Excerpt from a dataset
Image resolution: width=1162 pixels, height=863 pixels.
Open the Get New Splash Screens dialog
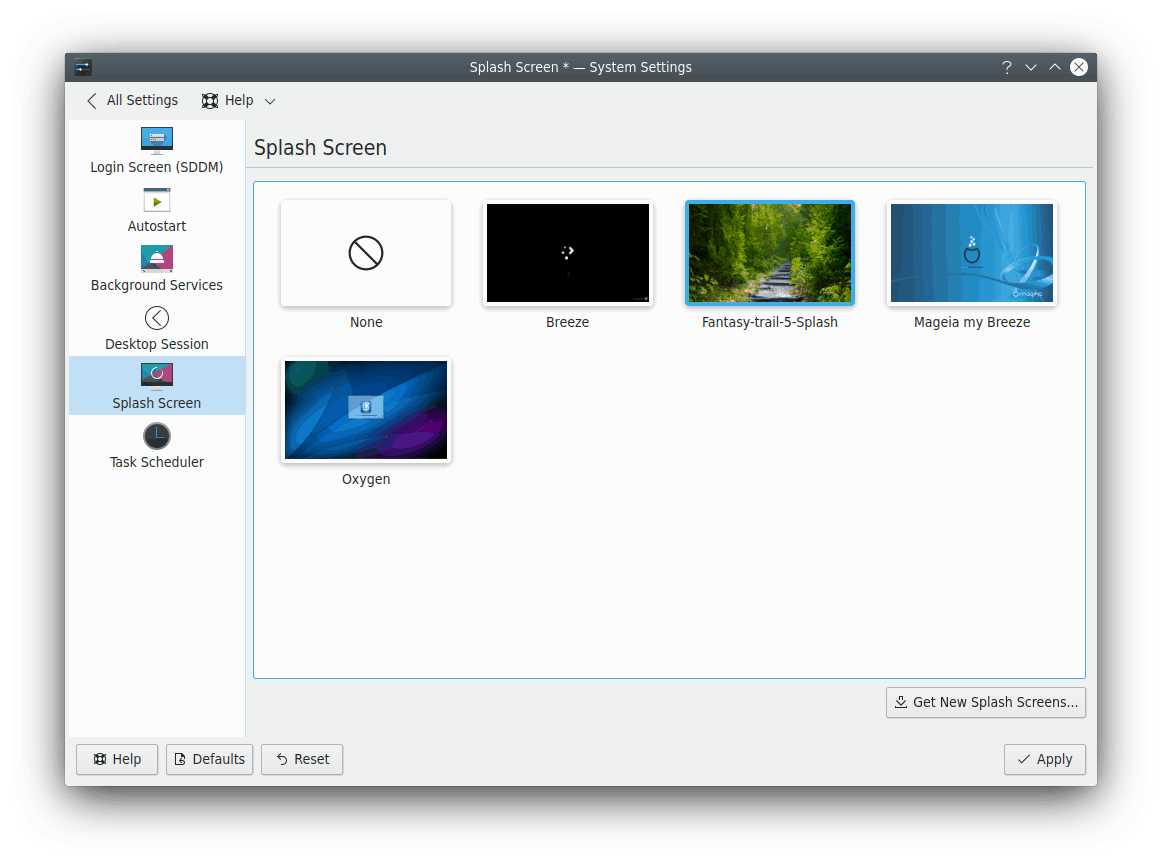coord(985,702)
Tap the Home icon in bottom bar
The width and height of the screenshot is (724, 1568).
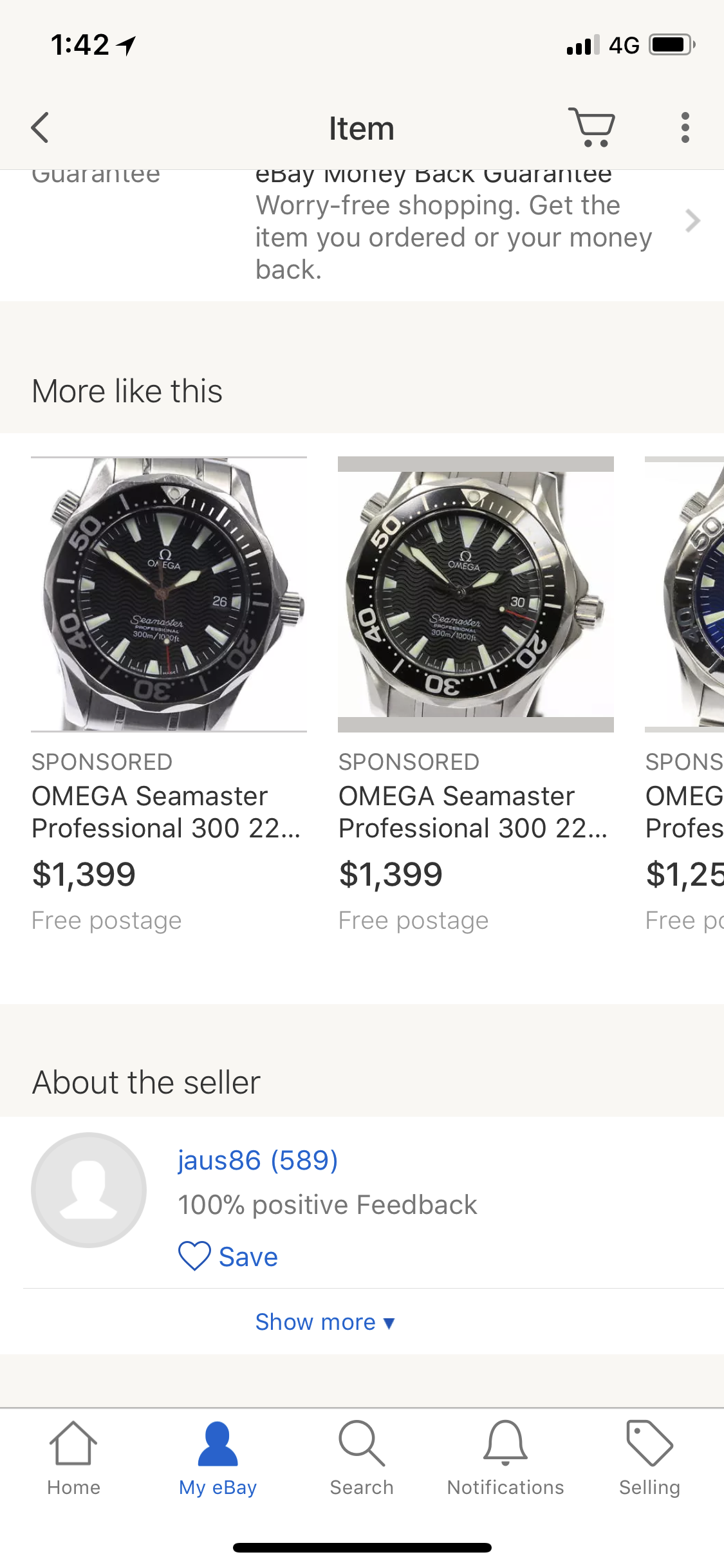pos(73,1457)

**EXERCISE BRIEF**
In all the rows above, switch "Home icon" to "Settings icon" and repeat the lines with nothing else changed. Leave the pictures out of your answer.

**FULL SOLUTION**
Image resolution: width=1162 pixels, height=863 pixels.
Open the Get New Splash Screens dialog
coord(985,702)
Tap the Settings icon in bottom bar
The width and height of the screenshot is (724, 1568).
pos(73,1457)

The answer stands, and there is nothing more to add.